Details

    • Type: JEP
    • Status: Draft
    • Priority: P3
    • Resolution: Unresolved
    • Fix Version/s: None
    • Component/s: hotspot
    • Labels:
    • Author:
      Thomas Stuefe
    • JEP Type:
      Feature
    • Exposure:
      Open
    • Subcomponent:
    • Scope:
      JDK

      Description

      Summary

      Promptly return unused Metaspace memory to the operating system and reduce Metaspace memory footprint.

      Goals

      • A more elastic Metaspace. It should recover from usage spikes much more readily, returning memory to the operating system after class unloading.
      • Reduced Metaspace memory footprint
      • A cleaner implementation which is less difficult to maintain

      Non-Goals

      This proposal does not touch the way compressed class pointer encoding works or the way the compressed class space is implemented.

      Motivation

      Preface

      Class metadata live in non-java-heap, native memory.

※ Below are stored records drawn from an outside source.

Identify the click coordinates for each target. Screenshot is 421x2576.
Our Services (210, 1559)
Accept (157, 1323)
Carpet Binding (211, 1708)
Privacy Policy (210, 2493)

Their lifetime is bound to that of the loading class loader.

      At the lowest level, memory is reserved from the OS, committed as needed, and handed out in chunks of varying (larger) sizes to the class loader. From that point on, these chunks are owned by the class loader. The class loader does simple pointer bump allocation to serve metadata allocation requests from these chunks.

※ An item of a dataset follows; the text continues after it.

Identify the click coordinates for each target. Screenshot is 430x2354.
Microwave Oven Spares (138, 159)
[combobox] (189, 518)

      If the current chunk is exhausted - its leftover space too small to serve an incoming metadata allocation - a new chunk is handed to the class loader and allocation continues from that new chunk. The current chunk is "retired" and the leftover space squirreled away for possible later reuse.

      When the class loader is unloaded the Metaspace memory it accumulated over its lifetime can be freed: all its chunks are returned to the Metaspace allocator. They are added to a freelist and may be reused for future class loading. The Metaspace allocator attempts to return memory to the OS; however, this heavily depends on Metaspace fragmentation and rarely works.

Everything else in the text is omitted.